- Selected text -
Rival DRC army factions clash
Rival factions in the Democratic Republic of Congo’s (DRC) post-war army fought gun battles in the vast nation’s restive east on Saturday, killing several people, a top military official said.
A brigade of soldiers drawn from a rebel group in the DRC’s 1998-2002 war fought pre-dawn battles near the Rwandan border against troops from an ethnic militia that sided with the DRC’s wartime government, said army Colonel Etienne Bindu.
“There have been several deaths, but the number has not yet been established,” Bindu said of the clashes near the city of Goma between former fighters of the Congolese Rally for Democracy, an insurgency backed by Rwanda, and Congolese ethnic fighters known as Mai Mai.
Bindu, who fought on the side of the Mai Mai during the war, said the ex-rebel troops had been sent to “dislodge” the one-time ethnic fighters from a position outside Goma, but he didn’t say who gave the order.

- Record set -
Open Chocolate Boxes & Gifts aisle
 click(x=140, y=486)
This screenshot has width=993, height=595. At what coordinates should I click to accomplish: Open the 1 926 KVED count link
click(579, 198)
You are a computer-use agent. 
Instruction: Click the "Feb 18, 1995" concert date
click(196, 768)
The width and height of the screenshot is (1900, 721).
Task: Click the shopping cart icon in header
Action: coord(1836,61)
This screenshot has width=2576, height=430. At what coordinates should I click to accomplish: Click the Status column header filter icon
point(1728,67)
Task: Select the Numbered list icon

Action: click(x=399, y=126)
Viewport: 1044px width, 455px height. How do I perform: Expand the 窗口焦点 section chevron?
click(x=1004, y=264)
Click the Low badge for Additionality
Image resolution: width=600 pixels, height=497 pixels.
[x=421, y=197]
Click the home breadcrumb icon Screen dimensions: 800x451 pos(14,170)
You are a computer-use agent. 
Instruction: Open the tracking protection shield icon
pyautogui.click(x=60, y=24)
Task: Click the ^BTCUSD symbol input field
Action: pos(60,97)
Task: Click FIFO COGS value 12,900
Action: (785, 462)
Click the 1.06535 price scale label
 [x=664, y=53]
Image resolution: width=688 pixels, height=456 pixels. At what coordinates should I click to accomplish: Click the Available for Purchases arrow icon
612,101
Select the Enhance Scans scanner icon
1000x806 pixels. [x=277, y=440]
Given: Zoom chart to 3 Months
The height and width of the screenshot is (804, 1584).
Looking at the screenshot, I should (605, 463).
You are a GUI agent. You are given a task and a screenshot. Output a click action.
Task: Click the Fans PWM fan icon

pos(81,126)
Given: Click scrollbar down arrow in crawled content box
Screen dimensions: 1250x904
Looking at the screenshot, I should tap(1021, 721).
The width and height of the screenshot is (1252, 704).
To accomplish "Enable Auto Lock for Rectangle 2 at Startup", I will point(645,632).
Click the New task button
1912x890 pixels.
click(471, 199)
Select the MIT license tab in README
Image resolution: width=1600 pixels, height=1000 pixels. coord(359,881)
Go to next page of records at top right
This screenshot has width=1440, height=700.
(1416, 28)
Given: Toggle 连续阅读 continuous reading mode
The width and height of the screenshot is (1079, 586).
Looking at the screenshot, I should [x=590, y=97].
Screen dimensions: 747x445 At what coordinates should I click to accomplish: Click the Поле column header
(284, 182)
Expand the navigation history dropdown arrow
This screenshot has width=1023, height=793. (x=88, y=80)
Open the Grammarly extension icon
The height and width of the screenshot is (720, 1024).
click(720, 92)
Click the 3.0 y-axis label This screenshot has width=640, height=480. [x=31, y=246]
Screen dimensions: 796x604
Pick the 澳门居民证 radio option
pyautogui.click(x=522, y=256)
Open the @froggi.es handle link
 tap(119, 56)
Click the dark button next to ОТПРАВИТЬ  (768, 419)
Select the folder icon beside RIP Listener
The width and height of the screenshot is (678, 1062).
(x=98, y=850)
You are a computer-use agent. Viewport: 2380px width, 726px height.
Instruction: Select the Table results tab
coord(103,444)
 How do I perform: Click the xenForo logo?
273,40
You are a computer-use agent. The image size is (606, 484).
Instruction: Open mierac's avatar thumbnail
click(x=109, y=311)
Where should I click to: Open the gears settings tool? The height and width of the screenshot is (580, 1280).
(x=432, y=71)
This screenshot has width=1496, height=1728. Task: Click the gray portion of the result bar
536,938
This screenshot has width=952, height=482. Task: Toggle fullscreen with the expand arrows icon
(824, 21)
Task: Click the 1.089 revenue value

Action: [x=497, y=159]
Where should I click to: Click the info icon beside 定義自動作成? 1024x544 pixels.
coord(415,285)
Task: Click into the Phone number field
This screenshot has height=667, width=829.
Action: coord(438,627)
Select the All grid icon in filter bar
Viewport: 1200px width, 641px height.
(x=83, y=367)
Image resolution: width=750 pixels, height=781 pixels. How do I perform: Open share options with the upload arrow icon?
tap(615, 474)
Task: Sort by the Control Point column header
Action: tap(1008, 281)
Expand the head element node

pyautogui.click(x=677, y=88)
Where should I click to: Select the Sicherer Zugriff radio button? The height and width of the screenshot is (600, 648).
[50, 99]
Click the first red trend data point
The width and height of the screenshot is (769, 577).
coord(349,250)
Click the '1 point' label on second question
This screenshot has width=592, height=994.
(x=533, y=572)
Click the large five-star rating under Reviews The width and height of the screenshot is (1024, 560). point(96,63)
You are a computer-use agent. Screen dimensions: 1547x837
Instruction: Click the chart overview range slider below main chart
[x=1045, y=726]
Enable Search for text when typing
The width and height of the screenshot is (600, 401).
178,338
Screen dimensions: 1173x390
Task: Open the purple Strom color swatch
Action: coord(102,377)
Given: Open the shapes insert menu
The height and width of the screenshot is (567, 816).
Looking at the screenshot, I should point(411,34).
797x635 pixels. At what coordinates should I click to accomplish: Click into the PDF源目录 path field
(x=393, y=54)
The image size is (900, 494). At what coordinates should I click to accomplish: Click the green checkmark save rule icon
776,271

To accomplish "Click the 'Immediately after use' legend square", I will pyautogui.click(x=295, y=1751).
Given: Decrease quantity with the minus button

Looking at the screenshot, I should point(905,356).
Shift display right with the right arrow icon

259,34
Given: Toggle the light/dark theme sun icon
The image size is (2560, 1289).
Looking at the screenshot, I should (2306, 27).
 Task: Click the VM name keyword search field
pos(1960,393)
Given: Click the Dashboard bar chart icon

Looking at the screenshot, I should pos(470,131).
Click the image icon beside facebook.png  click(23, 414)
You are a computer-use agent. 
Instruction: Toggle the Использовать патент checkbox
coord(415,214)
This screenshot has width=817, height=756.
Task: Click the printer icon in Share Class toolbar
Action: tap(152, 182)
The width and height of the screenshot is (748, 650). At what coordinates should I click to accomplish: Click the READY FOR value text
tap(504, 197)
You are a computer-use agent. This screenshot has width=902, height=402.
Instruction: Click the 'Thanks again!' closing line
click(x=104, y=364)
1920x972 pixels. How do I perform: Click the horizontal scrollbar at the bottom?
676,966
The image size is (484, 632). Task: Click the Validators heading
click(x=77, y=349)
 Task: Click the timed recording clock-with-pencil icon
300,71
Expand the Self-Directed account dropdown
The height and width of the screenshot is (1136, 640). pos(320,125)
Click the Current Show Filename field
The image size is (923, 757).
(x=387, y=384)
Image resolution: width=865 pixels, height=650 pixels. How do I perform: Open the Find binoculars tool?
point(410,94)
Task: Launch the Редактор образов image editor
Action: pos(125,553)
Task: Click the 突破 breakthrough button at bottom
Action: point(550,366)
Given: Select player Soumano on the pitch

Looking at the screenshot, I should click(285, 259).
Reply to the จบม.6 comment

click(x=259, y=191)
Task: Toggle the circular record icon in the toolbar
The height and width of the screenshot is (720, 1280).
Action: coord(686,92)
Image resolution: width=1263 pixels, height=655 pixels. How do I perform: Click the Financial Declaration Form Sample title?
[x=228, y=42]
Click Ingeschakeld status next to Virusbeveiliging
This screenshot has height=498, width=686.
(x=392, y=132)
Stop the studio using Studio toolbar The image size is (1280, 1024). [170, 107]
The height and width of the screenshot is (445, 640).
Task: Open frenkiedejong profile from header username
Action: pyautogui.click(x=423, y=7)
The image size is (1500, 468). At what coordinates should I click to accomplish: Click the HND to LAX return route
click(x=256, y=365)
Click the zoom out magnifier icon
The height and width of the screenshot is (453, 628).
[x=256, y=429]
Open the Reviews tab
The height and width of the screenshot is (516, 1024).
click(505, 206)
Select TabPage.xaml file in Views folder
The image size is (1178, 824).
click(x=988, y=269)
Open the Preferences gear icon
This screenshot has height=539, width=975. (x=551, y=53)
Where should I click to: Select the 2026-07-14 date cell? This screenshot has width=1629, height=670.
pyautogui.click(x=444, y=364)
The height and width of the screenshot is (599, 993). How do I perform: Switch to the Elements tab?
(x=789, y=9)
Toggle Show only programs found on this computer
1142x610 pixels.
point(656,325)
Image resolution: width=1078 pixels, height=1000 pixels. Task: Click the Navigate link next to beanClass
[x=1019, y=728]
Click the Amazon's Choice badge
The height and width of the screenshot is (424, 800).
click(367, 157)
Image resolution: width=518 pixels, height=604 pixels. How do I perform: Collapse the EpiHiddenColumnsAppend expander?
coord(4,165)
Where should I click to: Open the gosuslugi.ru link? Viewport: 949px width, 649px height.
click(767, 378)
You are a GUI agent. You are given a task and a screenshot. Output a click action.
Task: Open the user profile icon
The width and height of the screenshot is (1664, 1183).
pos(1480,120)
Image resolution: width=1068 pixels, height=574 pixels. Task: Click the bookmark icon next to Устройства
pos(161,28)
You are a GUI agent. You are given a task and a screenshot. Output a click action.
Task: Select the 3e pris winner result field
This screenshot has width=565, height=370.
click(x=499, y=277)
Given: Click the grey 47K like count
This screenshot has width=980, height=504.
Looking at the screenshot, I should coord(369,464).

- What to work on -
From the news article on the clashes between DRC army factions, list every country or city named as a proper noun.

- Solved problem -
Democratic Republic of Congo (DRC)
Goma
Rwanda